+++ Rows +++

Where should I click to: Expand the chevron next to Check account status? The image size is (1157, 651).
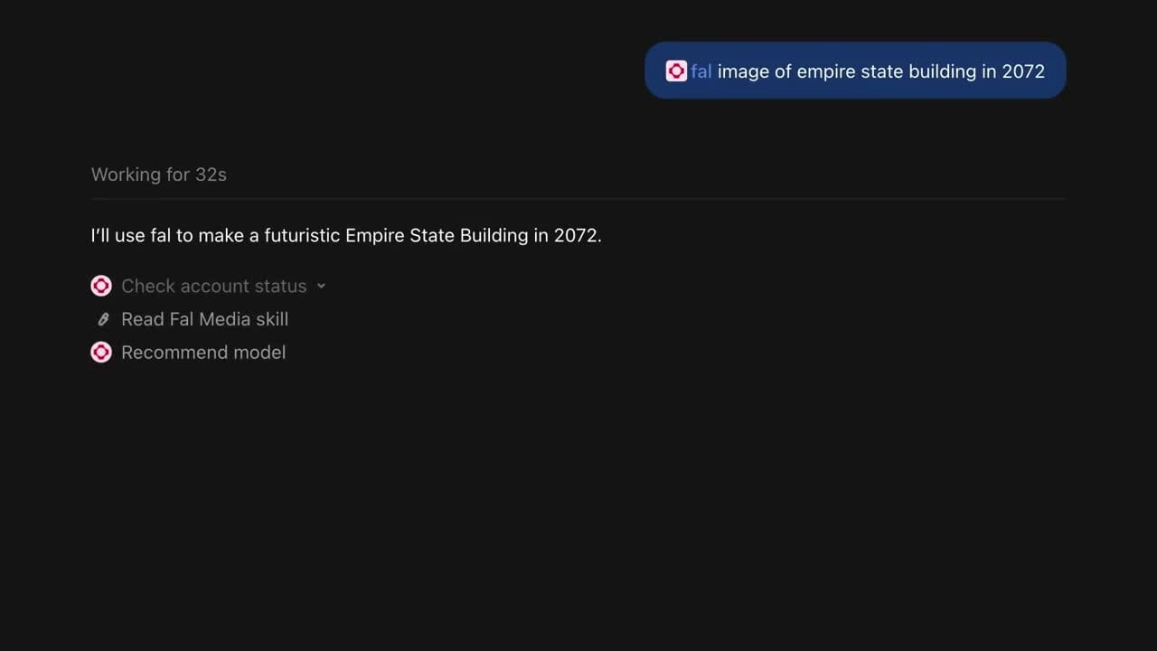pyautogui.click(x=321, y=287)
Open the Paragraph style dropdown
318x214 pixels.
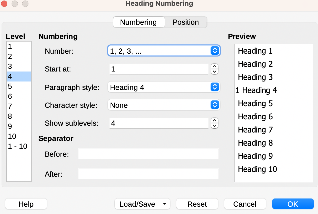164,87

+++

* The request
Output every line of the records above as a numbered list, skipping any blank lines. Leave the pictures out of your answer.

* Answer below
1. Where should I click to: Expand the chevron next to Check account status? The image size is (1157, 651).
2. pyautogui.click(x=321, y=287)
3. Open the Paragraph style dropdown
4. 318x214 pixels.
5. 164,87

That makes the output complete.